Spring is here. The birds are chirping, the grass is green, and mathematics just revealed to researchers how the ruffled edges of an asiatic lily help it bloom.
Researchers used observation and experimentation to measure growth and find what growth was imperative for the flower to bloom. Through using a mathematical process they were able to characterize their findings by quantifying, generalizing, and synthesizing their observations. Until recently, it was popular belief that the midrib in each petal caused the flower to bloom, but math revealed the growth and ruffling of the petal edges is what allows the bud to burst into the elegant, curvy flower. Principal investigator L. Mahadevan of Harvard’s School of Engineering and Applied Sciences (SEAS) says, the question of how the lily blooms “is just one more small instance of being inspired by and curious about the natural world around us, a subject that fascinates us all, child and adult alike.”

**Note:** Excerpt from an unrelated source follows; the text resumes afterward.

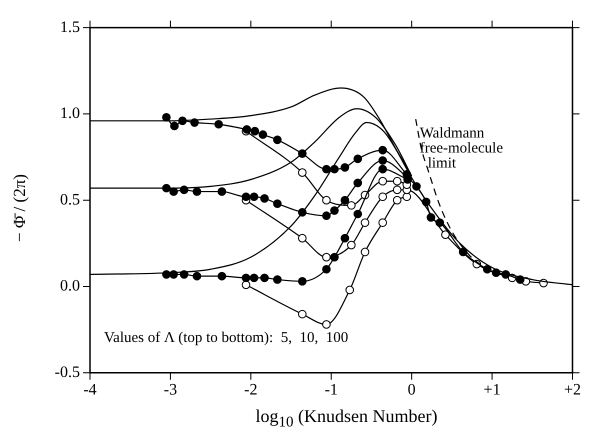  What do you see at coordinates (70, 200) in the screenshot?
I see `y-tick-label: 0.5` at bounding box center [70, 200].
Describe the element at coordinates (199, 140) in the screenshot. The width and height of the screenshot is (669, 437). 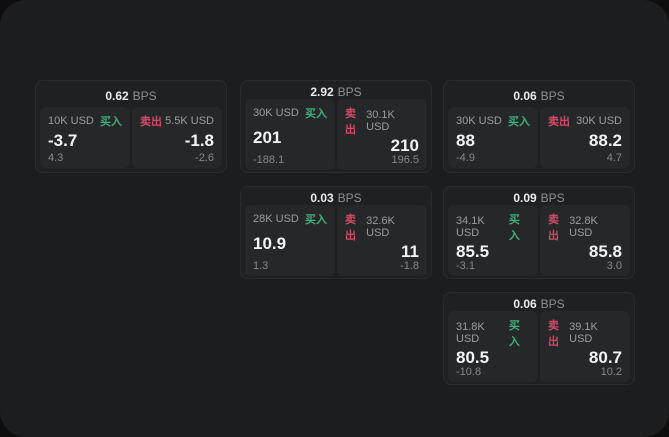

The fascination and the math doesn’t end with the lily. Mathematicians use fractals to make sense out of seemingly chaotic designs we find in rivers, mountains, clouds, and more. You might have wondered how tiny leaves know where to line-up on the stem of a fern or why a river bends to the right and not the left. The simple answer is nature always takes the most simple and efficient paths. Today many things that were once thought to be chaotic or undefined are now known to have very subtle but present patterns.
But why does it matter that we identify math in nature? According to experts, when we experience something, like the peaks of Mt. Everest, our brains use pattern recognition to let us know what we are seeing. So, what that means is you can leave your calculator at home and let your geometric framework do all the work for you!